The Pipe Bit: The Difference
“To strive, to seek, to find and not to yield.”
–Tennyson, Ulysses
“I’ll hold you close in victory.”
–Scandal featuring Patty Smyth, “The Warrior”
By Chris Rentner
I do—I admit—enjoy a cigarette on occasion. Nothing goes better with morning coffee (such a duo the film Coffee and Cigarettes was made a while back). A Camel Frost gives the perfect hint of spearmint to my groggy taste buds, neatly complimenting my morning brew. And a cigar, well—with the company of my long-suffering wife, watching an unrated horror DVD with a Punch Chateau L double maduro and an adult beverage makes my weekend (as I stated, my wife is long-suffering and very patient).
Even at work for Big Tobacco (Uhle’s), when blending pipe tobacco I usually smoke a cigar. Certainly I have a pipe or two at work—quality control, of course—but I have a cigar close at hand. At home, though, my smoke of choice is usually a pipe.
I started smoking a pipe in college.
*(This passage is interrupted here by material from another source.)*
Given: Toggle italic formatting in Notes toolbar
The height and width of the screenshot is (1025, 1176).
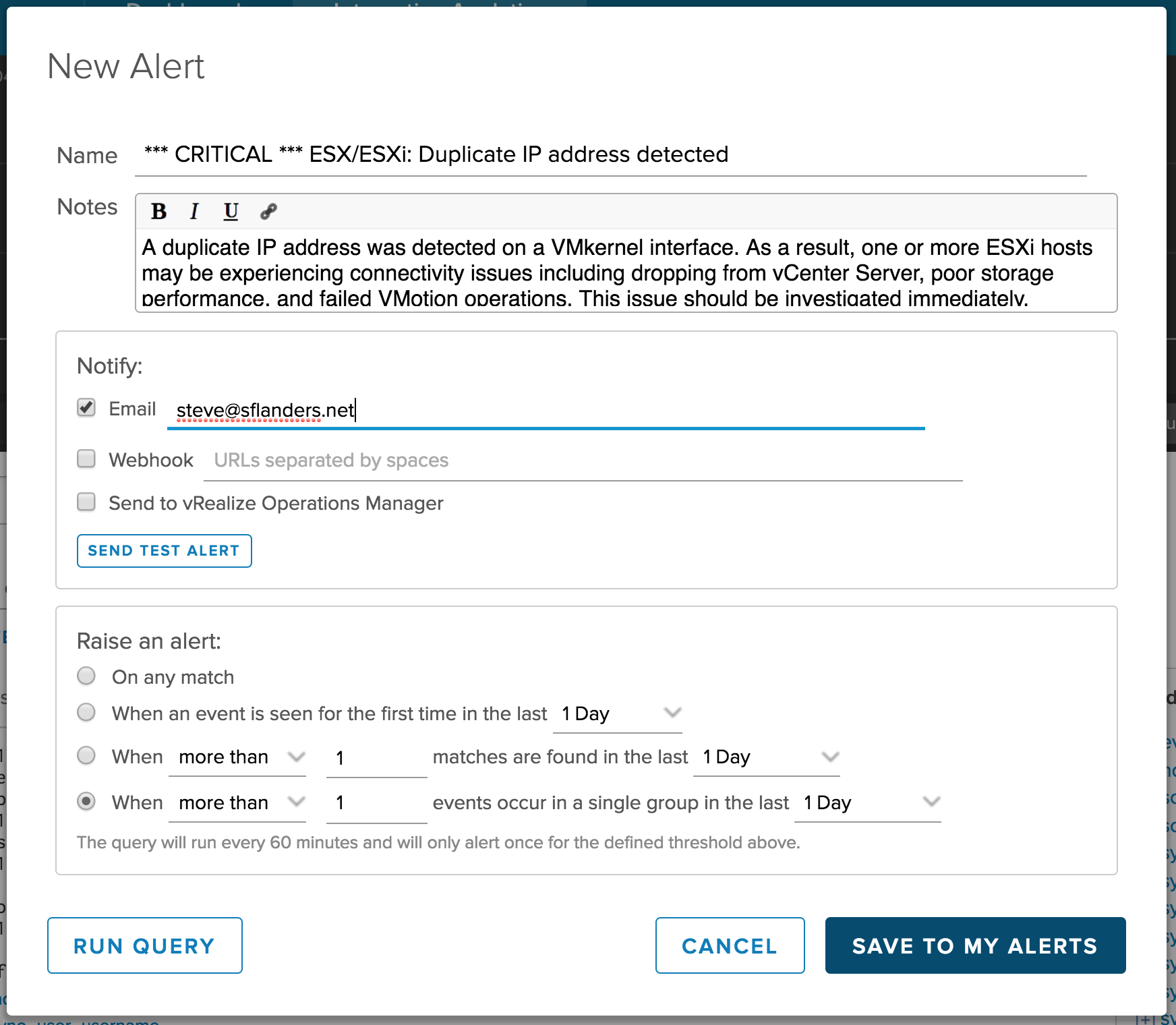Looking at the screenshot, I should point(194,212).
I filled a corn cob from the local Super America gas station with (I think) Apple tobacco and made a damn mess, being a total newbie. That evening, when my toothbrush hit my tongue, I thought I was going to die. The pain was incredible; the paste’s foam dripped from my agonized mouth as I screamed “UH BUH! EEECHMUH,” or exclamations to that effect.
I kept with pipe smoking, though: I loved the taste of pipe tobacco and thought I looked sophisticated, even with my humble cob. As I learned how to properly puff, the tongue bite—for that was my malady that fateful night—decreased then went away.
My first tries of cigarettes and cigars produced no such lurid memories. They were easy and, though tasty, disposable. But my pipe I could keep, and there were many different tobaccos to be tried. Learning to smoke a pipe was a process, and a commitment, and I think this is one reason why I prefer a pipe to relax or think. The results of a commitment—hopefully—can reap huge dividends, and so it was with me and pipe smoking.
The commitment also produced a concentration. I wanted to learn and do well. This meant focusing on how to smoke a pipe correctly, and exploring different pipes and tobaccos, and methods of lighting and cleaning and maintaining a pipe…so much simpler to smoke a quick cigarette or fire up a cigar. But the difference was a pipe wasn’t easy, it wasn’t thoughtless. It demanded—and demands—thought, care and attention.
Maybe pipe smokers are more open to commitment, to long-term relationships. We know that while a quick smoke is enjoyable, the true rewards come from a conscious agreement to apply the mind, and soul, to a desired pursuit. And we do, and that makes all the difference.